Multi-cluster cleaning

If the "no-cuts" curve doesn't start at 1, it's because some images were so bad that they couldn't get a valid parametrization and have been recorded with ``hillas_intensity = NaN``.

In [None]:
for camera in cameras:
    
    fig = plt.figure(figsize=(6, 5), tight_layout=False)
    plt.xlabel("log10(intensity #p.e)")
    plt.ylabel("Telescope triggers fraction with log10(intensity #p.e) > x phe")
    plt.title(camera)

    tot_entries = len(data[camera]["hillas_intensity"])
    
    xbins = CTAMARS[camera]["size_WL"][1]

    # No cuts
    selected_images = data[camera]
    intensity_hist, xbins = np.histogram(np.log10(selected_images["hillas_intensity"]), bins=xbins)
    plt.plot(xbins[:-1], intensity_hist[::-1].cumsum()[::-1]/tot_entries, drawstyle="steps-post", label="No cuts", color="steelblue")
    
    # Cut in the number of pixels
    selected_images = selected_data[camera].query(f"pixels > {min_pixels}")
    intensity_hist, xbins = np.histogram( np.log10(selected_images["hillas_intensity"]), bins=xbins)
    plt.plot(xbins[:-1], intensity_hist[::-1].cumsum()[::-1]/tot_entries, drawstyle="steps-post", label="+ n_pixel", color="orange")
    
    # Cut in ellipticity
    selected_images = selected_data[camera].query(f"pixels > {min_pixels}\
                                           and hillas_ellipticity > {min_ellipticity}\
                                           and hillas_ellipticity < {max_ellipticity}")
    intensity_hist, xbins = np.histogram( np.log10(selected_images["hillas_intensity"]), bins=xbins)
    plt.plot(xbins[:-1], intensity_hist[::-1].cumsum()[::-1]/tot_entries, drawstyle="steps-post", label="+ ellipticity", color="green")
    
    # Cut in containment radius
    selected_images = selected_data[camera].query(f"pixels > {min_pixels}\
                                           and hillas_ellipticity > {min_ellipticity}\
                                           and hillas_ellipticity < {max_ellipticity}\
                                           and hillas_r < {(CTAMARS_radii(camera)*containment_radius)}")
    intensity_hist, xbins = np.histogram( np.log10(selected_images["hillas_intensity"]), bins=xbins)
    plt.plot(xbins[:-1], intensity_hist[::-1].cumsum()[::-1]/tot_entries, drawstyle="steps-post", label="+ COG continment", color="red")
    
    # Plot CTAMARS data

    x = 0.5 * (CTAMARS[camera]["size_WL"][1][1:] + CTAMARS[camera]["size_WL"][1][:-1])
    plt.step(x, CTAMARS[camera]["size_npixels"][0], where='mid', label='CTAMARS npixels', color="orange", linestyle="--")
    plt.step(x, CTAMARS[camera]["size_WL"][0], where='mid', label='+ CTAMARS ellipticity', color="green", linestyle="--")
    plt.step(x, CTAMARS[camera]["size_d80"][0], where='mid', label='+ CTAMARS COG continment', color="red", linestyle="--")
    
    plt.ylim([0.,1.05])
    ax = plt.gca()
    ylims=ax.get_ylim()

    CTAMARS_intensity_cut = 50
    plt.vlines(np.log10(CTAMARS_intensity_cut),
               ymin=min(ylims), ymax=max(ylims),
               ls="dashed", lw=2,
               color="darkorange",
               label=f"{CTAMARS_intensity_cut} phe (CTAMARS)")

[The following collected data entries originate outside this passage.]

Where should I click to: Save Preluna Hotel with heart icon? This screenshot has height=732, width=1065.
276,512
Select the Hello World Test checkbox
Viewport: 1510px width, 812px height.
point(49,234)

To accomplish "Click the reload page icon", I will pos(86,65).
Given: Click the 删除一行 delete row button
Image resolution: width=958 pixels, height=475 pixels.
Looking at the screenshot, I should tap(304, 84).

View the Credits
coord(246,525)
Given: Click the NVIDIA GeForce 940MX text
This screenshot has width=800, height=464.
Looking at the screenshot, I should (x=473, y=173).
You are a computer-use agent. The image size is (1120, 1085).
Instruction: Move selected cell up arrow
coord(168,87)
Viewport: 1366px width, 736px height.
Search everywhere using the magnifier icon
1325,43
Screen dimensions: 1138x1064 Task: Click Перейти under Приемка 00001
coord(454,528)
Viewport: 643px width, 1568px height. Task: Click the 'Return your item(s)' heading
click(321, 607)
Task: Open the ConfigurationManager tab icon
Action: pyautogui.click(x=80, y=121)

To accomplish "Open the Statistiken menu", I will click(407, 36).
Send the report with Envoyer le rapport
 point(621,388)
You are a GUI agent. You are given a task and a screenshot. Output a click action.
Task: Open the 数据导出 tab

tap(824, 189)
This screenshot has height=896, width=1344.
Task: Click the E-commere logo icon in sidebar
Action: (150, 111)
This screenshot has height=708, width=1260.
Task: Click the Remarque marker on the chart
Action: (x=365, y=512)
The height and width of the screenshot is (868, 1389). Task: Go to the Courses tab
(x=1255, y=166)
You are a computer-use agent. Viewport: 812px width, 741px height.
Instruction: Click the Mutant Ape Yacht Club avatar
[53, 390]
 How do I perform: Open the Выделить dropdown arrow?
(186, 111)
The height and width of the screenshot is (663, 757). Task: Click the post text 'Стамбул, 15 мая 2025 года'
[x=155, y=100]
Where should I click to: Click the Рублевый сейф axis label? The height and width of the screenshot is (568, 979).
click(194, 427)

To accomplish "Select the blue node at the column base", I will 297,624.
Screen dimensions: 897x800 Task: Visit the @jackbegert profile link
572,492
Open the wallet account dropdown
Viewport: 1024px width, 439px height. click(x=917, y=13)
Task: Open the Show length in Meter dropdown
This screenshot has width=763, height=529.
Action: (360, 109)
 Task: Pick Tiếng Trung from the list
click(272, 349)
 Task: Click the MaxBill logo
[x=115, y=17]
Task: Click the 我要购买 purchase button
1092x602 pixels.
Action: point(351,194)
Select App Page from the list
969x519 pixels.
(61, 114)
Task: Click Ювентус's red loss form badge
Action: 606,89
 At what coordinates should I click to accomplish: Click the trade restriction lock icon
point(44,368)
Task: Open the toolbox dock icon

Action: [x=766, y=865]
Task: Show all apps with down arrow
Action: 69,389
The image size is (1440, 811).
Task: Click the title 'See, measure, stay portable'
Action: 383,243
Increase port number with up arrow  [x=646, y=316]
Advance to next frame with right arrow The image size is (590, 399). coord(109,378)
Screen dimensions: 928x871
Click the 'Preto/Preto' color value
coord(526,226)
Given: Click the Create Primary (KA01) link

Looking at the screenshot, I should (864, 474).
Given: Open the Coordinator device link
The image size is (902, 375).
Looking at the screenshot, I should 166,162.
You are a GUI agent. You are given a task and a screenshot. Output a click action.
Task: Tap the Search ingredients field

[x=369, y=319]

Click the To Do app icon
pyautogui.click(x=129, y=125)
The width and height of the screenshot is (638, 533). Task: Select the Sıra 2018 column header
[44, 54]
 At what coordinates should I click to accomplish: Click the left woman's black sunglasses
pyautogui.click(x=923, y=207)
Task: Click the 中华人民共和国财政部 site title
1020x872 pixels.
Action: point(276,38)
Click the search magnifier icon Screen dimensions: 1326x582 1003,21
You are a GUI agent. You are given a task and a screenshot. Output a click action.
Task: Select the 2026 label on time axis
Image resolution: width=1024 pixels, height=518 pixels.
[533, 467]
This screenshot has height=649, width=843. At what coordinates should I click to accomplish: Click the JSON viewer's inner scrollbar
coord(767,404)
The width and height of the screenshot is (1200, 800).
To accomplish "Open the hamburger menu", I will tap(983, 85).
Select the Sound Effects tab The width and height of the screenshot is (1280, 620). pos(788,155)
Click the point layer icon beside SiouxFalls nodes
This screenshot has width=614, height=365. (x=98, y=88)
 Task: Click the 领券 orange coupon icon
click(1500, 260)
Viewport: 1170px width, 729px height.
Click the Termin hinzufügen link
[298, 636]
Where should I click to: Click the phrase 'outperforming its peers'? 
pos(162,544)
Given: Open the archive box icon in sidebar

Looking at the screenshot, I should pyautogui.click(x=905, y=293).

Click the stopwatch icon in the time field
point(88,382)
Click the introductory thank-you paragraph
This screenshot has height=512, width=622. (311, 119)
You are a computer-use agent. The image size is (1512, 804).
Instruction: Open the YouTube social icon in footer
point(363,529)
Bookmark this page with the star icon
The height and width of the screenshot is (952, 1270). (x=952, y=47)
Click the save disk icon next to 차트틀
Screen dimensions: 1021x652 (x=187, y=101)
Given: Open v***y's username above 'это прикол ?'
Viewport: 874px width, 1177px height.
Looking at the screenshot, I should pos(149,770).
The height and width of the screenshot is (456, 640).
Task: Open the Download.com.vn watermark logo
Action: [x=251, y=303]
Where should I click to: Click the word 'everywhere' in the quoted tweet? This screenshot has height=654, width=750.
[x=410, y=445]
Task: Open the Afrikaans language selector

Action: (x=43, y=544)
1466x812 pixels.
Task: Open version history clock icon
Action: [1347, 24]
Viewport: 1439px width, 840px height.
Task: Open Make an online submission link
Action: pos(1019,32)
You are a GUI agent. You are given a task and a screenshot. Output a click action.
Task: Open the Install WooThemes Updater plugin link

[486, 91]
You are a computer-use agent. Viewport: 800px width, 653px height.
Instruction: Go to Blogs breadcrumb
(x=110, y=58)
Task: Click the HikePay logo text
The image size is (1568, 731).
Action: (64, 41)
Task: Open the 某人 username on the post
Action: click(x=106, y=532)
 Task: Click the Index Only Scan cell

    plt.vlines(np.log10(protopipe_intensity_cut),
               ymin=min(ylims), ymax=max(ylims),
               ls="dashed", lw=2,
               color="blue",
               label=f"{protopipe_intensity_cut} phe (protopipe)")
    
    plt.minorticks_on()
    plt.grid()
    plt.legend()

    fig.savefig(plots_folder / f"image_cleaning_eventsAboveIntensity_{camera}_protopipe_{analysis_name}.png")
    
    plt.show()

### Image-parameter distributions
[back to top](#Table-of-contents)

**Notes**  
 - probably better to make bins in true energy
 - the parameters should be at least those that enter the estimators training (here only the pure DL1 are listed)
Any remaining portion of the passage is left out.